A propósito del caso “Láscarez”

 

La libertad de expresión, conquista revolucionaria derivada de las ideas de la ilustración, es considerada hoy en día como un derecho humano esencial, pilar de toda sociedad democrática. Su importancia es tal que si la expresión de las ideas no es verdaderamente libre, no puede hablarse de una verdadera democracia. Por ello, es preciso garantizar su ejercicio vigoroso, procurando no menoscabar los derechos de igual valor que se le puedan contraponer.

El complemento de la libertad.
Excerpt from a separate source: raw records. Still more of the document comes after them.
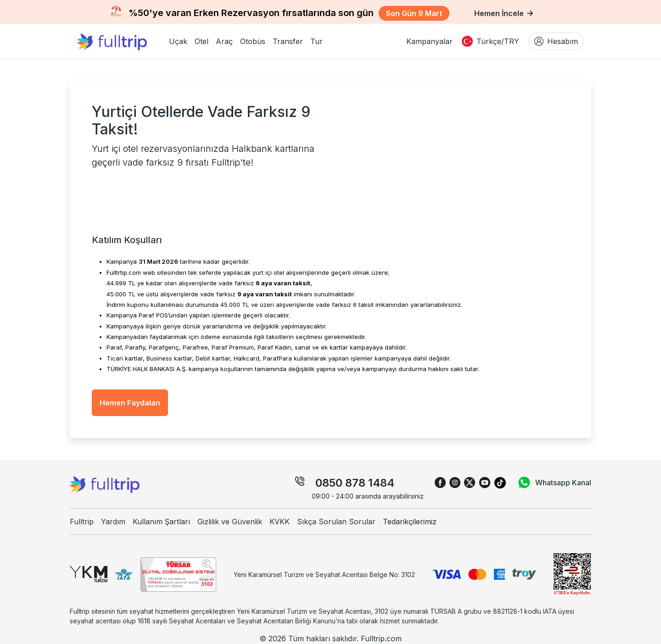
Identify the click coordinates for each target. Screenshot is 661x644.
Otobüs (252, 41)
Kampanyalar (429, 41)
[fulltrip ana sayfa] (119, 41)
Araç (224, 41)
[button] (178, 41)
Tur (316, 41)
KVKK (280, 522)
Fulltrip (82, 522)
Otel (202, 41)
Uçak (178, 41)
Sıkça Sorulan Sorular (336, 522)
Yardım (113, 522)
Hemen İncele (504, 13)
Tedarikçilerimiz (409, 522)
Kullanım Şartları (161, 522)
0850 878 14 (347, 483)
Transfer (288, 41)
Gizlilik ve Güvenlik (230, 522)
Para darle plena efectividad a la libertad, es importante permitir el acceso a la información, pues sin ella la expresión quedaría vacía, sin contenido. El derecho de acceso a la información, complemento lógico y necesario de la libertad, es particularmente relevante cuando se trata de asuntos que atañen a toda la colectividad, como resultan ser aquellos relacionados con funcionarios públicos y los aspectos propios de su cargo.
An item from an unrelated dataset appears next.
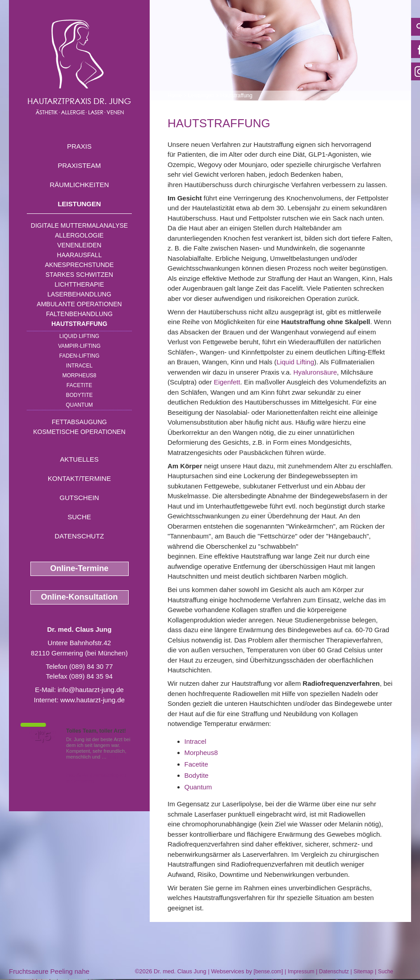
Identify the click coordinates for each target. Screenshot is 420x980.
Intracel (195, 741)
Respaldo jurisprudencial. Este derecho ha sido ampliamente desarrollado por la jurisprudencia de nuestra Sala Constitucional, que explicando los alcances del artículo 30 de la Carta Magna indicó: “el texto constitucional establece una máxima en relación con la información cuya naturaleza revista un interés público, sea el acceso a determinada información porque ella esté relacionada con un funcionario público y su gestión, o porque la actividad desplegada por un ente u órgano público posea un alcance general que eventualmente pueda lesionar o beneficiar al interés general, actividad que, entonces, todos los habitantes de la República pueden monitorear mediante el ejercicio de este derecho” (voto 711-2001). Por su parte, la Corte Interamericana de Derechos Humanos estableció el principio de “máxima divulgación”, según el cual se presume que toda la información en poder del Estado es accesible. Esa presunción no es absoluta, pues admite prueba en contrario en casos muy calificados, pero recae sobre el Estado la obligación de demostrar que, a la luz de los imperativos de la sociedad democrática, es necesario impedir la divulgación (caso “Claude Reyes”).

Posición incorrecta. En una pifia, jurídica y política, Casa Presidencial anunció que no publicará el informe de un Comité de Ética que originó la “renuncia” de Víctor Láscarez, en aquél momento cónsul en Managua, hoy a las puertas de convertirse en diputado. En una democracia los funcionarios públicos son simples depositarios de la autoridad, por lo que deben rendir cuentas de sus labores y aceptar el escrutinio público. No obstante lo anterior, sin brindar ninguna explicación de peso que justifique la medida, el Gobierno ha decidido declarar “confidencial” el informe, en el cual se analizaron hechos cometidos por un funcionario público, utilizando un vehículo oficial, durante el ejercicio de su cargo. La jurisprudencia constitucional citada arriba le viene al caso como anillo al dedo. Sin embargo, por razones que ignoramos, se quiere alejar el informe del conocimiento público, lo que no parece propio de un país que se precia de ser ejemplo de democracia, gobernado por un premio Nobel de la Paz y sede del máximo tribunal de derechos humanos del continente. Aún es tiempo de enmendar el yerro y de proceder conforme dictan la prudencia y el derecho. Ojalá y así se haga.